President Obama's declaration means that homeowners and business owners in those states can apply directly for aid. He has also issued "emergency declarations" for several other states that allow FEMA to help oversee relief efforts and make those states eligible with a minimum of $5 million in federal support.

A FEMA spokesperson said the agency was focused on responding to the storm and had not yet studied how much the cleanup would cost. But firms that calculate disaster costs for the insurance industry were projecting a hefty price tag.

AIR Worldwide said that insured losses could total between $7 billion and $15 billion, while Eqecat said that insured losses would mount to between $5 billion and $10 billion.

FEMA has up to $11.3 billion to spend on disaster relief in 2012, thanks to the Budget Control Act's mechanism for allocating disaster response funding. FEMA has about $7 billion it can begin spending, with the rest available if Congress authorizes it.

As the relief process unfolds, the magnitude of Sandy's destruction all but ensures complex and litigious efforts to work out insurance claims. Home insurance companies cover wind damage, while FEMA handles flood damage claims through its National Flood Insurance Programs.

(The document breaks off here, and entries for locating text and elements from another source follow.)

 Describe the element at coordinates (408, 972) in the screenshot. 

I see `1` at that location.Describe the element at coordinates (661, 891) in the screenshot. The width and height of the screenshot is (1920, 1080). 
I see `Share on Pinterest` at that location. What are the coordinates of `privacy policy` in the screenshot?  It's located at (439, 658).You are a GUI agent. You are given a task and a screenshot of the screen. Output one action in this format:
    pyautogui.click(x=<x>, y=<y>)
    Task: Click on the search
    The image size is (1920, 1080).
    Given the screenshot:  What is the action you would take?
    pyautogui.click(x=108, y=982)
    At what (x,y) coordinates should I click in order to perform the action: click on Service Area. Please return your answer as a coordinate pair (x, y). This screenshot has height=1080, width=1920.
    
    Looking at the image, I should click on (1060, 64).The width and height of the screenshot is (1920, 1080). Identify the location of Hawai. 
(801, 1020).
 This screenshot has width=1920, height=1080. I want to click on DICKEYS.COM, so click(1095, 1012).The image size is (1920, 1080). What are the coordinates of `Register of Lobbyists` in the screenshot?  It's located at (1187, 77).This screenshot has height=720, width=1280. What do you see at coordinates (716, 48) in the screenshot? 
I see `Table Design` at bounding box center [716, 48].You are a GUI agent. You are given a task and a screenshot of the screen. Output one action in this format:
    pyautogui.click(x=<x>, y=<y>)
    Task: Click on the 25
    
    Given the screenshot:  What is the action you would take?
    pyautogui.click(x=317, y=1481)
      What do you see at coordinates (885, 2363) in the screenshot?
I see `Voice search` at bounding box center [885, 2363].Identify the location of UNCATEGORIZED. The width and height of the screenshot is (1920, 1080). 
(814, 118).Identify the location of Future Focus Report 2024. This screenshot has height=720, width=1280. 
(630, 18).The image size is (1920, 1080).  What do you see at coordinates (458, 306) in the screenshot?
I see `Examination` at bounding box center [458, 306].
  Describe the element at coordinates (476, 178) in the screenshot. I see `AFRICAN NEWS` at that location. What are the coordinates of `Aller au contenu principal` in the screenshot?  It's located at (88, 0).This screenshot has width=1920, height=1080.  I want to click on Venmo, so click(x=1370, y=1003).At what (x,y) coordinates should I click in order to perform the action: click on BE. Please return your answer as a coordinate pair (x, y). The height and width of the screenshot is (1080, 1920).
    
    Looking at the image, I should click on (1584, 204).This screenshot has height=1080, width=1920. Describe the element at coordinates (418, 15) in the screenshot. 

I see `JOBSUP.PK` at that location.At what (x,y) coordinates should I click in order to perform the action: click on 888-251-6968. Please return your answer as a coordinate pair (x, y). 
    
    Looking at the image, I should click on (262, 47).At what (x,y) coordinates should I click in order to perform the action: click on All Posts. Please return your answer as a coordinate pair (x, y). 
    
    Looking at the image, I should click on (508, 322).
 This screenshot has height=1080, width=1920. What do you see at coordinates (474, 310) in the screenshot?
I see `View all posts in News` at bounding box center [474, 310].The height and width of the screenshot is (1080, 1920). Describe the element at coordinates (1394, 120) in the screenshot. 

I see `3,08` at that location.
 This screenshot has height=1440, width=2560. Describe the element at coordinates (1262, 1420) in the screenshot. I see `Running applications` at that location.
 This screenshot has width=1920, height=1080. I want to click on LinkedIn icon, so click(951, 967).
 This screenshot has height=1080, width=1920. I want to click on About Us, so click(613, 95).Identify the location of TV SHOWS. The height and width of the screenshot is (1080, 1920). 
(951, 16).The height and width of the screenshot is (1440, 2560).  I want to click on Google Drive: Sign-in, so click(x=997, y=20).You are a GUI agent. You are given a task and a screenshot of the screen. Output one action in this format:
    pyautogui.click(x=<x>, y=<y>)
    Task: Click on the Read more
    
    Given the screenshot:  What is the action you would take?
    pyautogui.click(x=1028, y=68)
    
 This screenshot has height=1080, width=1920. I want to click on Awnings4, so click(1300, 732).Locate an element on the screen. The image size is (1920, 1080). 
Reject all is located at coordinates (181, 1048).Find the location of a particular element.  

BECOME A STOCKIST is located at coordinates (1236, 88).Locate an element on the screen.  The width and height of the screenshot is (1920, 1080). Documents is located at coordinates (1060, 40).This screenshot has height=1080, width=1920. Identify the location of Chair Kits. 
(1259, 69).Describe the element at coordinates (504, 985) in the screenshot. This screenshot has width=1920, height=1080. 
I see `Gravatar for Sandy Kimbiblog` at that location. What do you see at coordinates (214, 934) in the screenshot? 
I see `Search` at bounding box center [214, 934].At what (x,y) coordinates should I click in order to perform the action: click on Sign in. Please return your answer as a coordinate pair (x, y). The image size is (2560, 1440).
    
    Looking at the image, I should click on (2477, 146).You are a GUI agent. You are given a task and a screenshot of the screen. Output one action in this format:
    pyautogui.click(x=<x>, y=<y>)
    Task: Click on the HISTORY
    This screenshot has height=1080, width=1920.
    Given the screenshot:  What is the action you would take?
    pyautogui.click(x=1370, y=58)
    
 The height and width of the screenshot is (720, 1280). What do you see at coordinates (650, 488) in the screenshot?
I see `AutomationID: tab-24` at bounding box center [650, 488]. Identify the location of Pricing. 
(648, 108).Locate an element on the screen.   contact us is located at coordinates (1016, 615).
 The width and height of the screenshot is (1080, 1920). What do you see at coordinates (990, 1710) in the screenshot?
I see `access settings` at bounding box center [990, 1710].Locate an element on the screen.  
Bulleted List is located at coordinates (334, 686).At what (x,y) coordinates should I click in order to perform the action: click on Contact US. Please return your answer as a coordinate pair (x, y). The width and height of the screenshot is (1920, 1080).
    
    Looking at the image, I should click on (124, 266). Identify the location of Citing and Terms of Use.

Determining whether damages came from water or from wind is a complex process, one that relies in part on piecing together a chronology of which hit first. Claims related to damages from Hurricane Katrina took years to settle.

In a Tuesday press release, FEMA said that it had deployed more than 1,900 workers to handle the response to Sandy. Their responsibilities include conducting search and rescue operations, helping to remove debris and working to restore power. As of Tuesday morning, the agency had distributed more than 645,000 liters of water, 560,000 meals and thousands more blankets and cots to two naval bases in New Jersey and Massachusetts.